*** Data to process ***

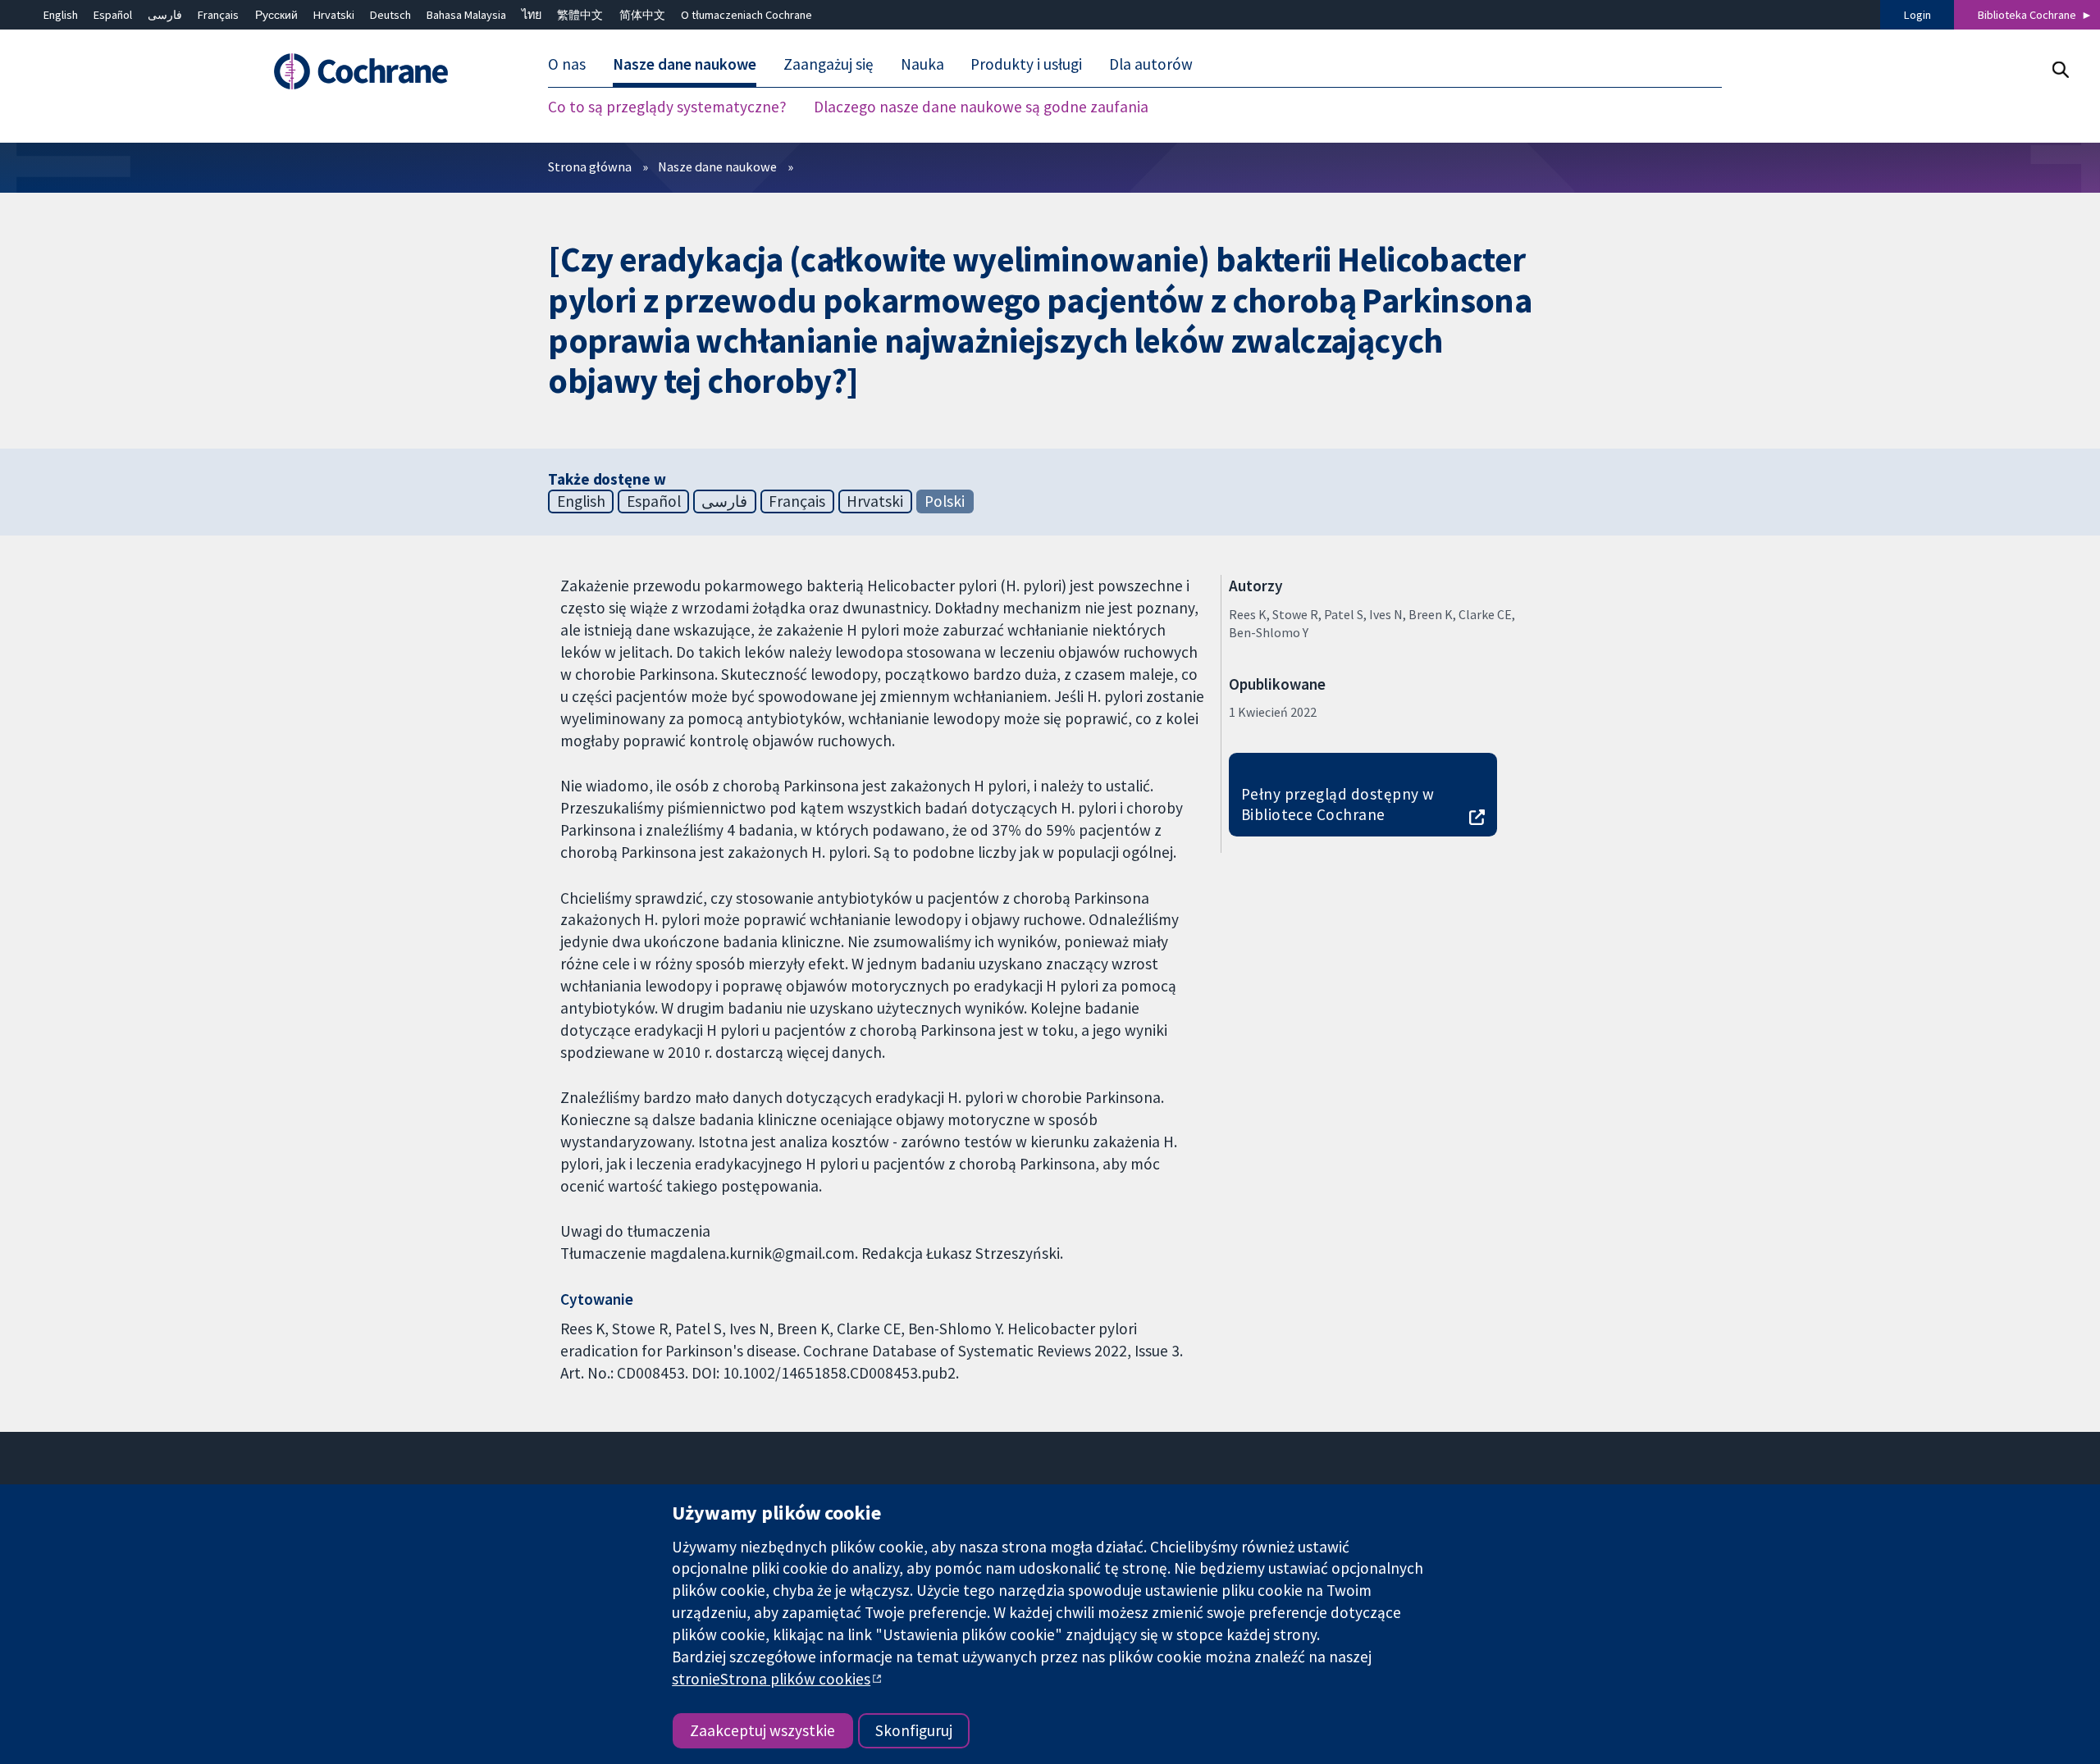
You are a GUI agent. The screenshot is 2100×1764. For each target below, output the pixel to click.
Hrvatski (333, 14)
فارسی (165, 14)
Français (218, 14)
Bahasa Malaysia (466, 14)
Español (113, 14)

*** End of Data to process ***

▶ _Problem to solve_
The preceding listing must be repeated exactly, with all images dropped.

▶ _Your solution_
You are a GUI agent. The screenshot is 2100×1764. For each target below, output the pixel to click.
Hrvatski (333, 14)
فارسی (165, 14)
Français (218, 14)
Bahasa Malaysia (466, 14)
Español (113, 14)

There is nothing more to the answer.